Synonyms in the broadest sense

Kilokalorie (kcal), Kalorie (cal), Joule (J), Kilojoule (KJ)The name calories is derived from the Latin name calor and means heat. Calories are a unit of measurement for the energy contained in food, which is supplied to the human body through nutrition. The actual unit is given in joules or kilojoules, but it has not been able to prevail over calories in linguistic usage.

The EU directive stipulates that both kilocalories and kilojoules must be indicated on nutritional labelling. From January 01, 2010, the indication of the kilocalories will no longer be permitted. In linguistic usage, there are often difficulties with the term calorie-gram calorie or kilocalorie.

One kilo calorie (kcal) corresponds to 1000 calories (cal). The values indicated on the food always refer to kilocalories (kcal).
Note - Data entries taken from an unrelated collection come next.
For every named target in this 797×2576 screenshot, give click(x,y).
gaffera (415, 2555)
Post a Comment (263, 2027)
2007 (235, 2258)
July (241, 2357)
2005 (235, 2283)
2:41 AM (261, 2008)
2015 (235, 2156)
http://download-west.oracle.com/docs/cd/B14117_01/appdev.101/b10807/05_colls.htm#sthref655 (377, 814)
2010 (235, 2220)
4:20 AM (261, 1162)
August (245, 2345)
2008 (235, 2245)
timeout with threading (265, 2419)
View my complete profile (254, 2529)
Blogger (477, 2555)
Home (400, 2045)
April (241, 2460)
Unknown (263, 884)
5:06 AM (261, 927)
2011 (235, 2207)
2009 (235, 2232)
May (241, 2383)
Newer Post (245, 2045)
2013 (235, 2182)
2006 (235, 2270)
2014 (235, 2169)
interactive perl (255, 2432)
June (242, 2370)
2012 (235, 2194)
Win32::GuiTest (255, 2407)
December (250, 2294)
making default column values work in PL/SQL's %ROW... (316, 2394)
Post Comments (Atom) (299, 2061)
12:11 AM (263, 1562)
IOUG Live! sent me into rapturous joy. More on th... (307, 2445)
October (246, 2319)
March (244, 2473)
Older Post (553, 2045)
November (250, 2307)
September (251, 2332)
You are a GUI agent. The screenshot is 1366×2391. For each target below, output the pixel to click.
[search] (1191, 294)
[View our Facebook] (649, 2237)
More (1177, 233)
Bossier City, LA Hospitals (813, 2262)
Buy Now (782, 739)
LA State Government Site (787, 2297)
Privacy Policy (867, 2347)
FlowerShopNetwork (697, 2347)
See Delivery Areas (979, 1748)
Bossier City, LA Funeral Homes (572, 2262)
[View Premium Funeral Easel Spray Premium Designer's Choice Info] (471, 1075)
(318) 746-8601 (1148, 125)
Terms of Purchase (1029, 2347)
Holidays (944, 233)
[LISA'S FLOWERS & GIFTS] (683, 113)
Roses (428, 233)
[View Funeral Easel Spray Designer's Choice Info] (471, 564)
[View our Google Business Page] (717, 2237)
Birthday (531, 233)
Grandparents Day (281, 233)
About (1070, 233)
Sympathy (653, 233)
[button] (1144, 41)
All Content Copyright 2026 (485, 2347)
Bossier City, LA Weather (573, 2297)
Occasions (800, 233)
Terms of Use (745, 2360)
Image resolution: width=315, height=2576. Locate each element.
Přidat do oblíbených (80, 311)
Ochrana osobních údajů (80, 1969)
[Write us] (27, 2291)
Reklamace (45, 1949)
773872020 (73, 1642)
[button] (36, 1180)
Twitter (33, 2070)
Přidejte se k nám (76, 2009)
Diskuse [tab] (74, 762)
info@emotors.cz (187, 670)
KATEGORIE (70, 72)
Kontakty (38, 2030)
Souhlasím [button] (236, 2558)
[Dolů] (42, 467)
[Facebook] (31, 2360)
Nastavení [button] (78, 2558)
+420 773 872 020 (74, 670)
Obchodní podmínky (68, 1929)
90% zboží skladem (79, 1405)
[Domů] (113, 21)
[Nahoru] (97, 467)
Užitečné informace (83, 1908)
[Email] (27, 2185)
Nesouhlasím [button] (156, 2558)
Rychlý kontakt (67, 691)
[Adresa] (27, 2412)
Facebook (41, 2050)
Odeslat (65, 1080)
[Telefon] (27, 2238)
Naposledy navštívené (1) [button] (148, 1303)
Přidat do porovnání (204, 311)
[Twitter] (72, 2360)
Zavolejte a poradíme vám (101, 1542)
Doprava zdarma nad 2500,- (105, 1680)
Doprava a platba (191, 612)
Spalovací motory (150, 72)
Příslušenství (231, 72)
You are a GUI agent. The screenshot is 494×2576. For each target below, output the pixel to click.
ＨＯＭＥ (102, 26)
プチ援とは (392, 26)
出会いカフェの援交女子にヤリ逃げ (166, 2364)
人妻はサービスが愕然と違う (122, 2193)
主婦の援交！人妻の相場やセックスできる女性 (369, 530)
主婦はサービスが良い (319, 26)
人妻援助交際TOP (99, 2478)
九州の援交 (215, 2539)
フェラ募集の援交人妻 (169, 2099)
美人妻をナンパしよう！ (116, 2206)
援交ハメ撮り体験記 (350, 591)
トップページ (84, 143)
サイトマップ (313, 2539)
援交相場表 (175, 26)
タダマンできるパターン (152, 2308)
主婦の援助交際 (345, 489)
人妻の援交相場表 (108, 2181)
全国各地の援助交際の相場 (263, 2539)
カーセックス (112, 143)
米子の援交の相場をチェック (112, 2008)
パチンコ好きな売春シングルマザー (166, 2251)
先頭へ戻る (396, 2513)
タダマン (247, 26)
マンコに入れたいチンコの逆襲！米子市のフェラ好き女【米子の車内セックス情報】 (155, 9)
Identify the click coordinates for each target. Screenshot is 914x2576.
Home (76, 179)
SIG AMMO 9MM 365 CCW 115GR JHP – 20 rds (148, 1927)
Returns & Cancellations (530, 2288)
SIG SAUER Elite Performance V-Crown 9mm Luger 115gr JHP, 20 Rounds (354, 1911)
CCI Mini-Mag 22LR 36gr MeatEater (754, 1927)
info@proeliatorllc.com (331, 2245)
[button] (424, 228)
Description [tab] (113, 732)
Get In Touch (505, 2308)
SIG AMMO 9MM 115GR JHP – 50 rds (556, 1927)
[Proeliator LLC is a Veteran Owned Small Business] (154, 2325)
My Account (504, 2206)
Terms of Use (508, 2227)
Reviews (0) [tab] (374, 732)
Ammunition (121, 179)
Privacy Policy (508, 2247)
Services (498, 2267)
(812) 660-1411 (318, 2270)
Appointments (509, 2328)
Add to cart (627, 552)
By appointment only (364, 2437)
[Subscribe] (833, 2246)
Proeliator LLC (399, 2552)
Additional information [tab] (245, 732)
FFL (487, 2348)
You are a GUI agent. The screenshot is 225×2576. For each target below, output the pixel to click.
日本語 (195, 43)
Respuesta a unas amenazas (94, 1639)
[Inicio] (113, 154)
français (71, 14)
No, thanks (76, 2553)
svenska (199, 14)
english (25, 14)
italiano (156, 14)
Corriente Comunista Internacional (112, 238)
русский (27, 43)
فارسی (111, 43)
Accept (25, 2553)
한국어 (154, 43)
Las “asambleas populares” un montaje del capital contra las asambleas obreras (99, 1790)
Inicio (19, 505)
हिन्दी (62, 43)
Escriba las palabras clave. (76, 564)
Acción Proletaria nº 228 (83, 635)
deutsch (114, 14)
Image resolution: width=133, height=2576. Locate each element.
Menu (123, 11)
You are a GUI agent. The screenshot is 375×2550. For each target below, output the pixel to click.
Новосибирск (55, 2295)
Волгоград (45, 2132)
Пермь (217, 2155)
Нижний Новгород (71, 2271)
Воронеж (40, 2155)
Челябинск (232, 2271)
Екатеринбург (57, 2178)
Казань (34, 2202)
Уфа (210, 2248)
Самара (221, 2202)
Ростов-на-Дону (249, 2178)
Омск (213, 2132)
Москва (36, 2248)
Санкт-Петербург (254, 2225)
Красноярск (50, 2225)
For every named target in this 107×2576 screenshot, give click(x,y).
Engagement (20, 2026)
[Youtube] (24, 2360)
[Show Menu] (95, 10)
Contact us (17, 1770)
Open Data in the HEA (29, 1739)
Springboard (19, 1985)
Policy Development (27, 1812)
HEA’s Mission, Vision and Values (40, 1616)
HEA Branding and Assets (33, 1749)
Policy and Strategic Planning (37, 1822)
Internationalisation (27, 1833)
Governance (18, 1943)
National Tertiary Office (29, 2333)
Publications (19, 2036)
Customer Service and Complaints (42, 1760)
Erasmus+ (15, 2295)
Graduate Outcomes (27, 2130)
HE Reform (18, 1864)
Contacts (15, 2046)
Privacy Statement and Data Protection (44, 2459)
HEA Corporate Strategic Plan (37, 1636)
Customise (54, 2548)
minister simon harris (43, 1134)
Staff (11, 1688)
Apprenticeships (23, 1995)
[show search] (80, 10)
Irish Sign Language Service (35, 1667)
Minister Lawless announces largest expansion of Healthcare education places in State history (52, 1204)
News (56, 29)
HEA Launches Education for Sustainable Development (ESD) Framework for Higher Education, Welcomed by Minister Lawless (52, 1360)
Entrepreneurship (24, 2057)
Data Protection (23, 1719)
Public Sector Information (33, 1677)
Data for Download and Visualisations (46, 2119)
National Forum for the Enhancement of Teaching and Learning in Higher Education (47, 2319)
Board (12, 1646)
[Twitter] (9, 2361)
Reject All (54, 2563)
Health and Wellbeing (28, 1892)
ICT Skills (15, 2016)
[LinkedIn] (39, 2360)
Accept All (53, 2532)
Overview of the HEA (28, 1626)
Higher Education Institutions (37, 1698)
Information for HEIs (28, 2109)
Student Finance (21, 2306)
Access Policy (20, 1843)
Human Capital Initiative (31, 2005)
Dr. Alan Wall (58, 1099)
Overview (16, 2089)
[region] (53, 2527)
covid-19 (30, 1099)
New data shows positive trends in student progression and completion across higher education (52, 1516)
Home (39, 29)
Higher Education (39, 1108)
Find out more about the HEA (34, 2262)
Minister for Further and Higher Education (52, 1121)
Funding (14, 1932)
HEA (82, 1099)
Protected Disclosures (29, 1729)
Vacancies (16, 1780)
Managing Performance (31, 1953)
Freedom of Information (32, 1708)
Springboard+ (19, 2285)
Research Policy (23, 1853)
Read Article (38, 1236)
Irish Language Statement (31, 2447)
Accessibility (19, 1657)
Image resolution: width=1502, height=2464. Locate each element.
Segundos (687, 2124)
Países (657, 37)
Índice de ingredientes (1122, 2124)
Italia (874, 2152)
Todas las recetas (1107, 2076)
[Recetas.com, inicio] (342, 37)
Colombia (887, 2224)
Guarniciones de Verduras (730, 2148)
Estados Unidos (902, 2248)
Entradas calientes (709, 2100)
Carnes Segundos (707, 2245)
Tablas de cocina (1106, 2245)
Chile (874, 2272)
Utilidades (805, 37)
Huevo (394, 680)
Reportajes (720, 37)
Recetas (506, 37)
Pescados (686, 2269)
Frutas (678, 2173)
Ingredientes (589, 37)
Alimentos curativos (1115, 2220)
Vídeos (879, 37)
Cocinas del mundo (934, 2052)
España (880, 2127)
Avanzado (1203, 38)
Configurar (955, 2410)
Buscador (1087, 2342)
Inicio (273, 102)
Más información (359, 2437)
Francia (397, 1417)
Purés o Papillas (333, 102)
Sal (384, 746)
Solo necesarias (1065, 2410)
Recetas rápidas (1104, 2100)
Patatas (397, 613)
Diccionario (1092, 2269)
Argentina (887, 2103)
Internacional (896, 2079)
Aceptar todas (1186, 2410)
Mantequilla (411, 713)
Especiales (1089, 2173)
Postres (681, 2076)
The amount of (kilo)calories ingested through the food does not say anything about its value, only about the energy contained in it:

  • Greases
  • Carbohydrates
  • Protein

One calorie is the amount of thermal energy required to heat one gram of water by 1 Kelvin.

However, this value is temperature dependent, depending on the water composition and the ambient pressure. Water has a specific heat capacity of approx. 4.18 kJ/(kg-K) at 30- 50° C. The amount needed to heat 1 gram of air-free water from 14.5°C to 15.5°C is about 1 cal and corresponds to about 4.18 joules (J).

One kilocalorie hour (kcal/h) corresponds to 0, 00158PS. Conversely, one PS corresponds to 632, 415 kcal/h. 1 kg pure body fat contains an energy value of 7000 kcal.

In order to burn one kilo of body fat (see fat burning), one would have to burn 7000 kcal more than is taken in with food. However, the fact that the body prefers to burn carbohydrates rather than fats is problematic. The basal metabolic rate of a man varies depending on his height, body weight, body fat percentage, occupational activity, sporting activity, external conditions, etc.

Therefore, it is not possible to make any significant interpersonal general statements regarding the basal metabolic rate. However, due to the increased muscle mass, men burn more calories per day than women. Fats are more energy-rich than proteins, so one gram of fat contains 9 kilocalories, while carbohydrates and protein contain only 4 kilocalories. Fats are therefore more energy-rich than carbohydrates, but are more difficult to convert into energy and are therefore only burned during moderate physical activity.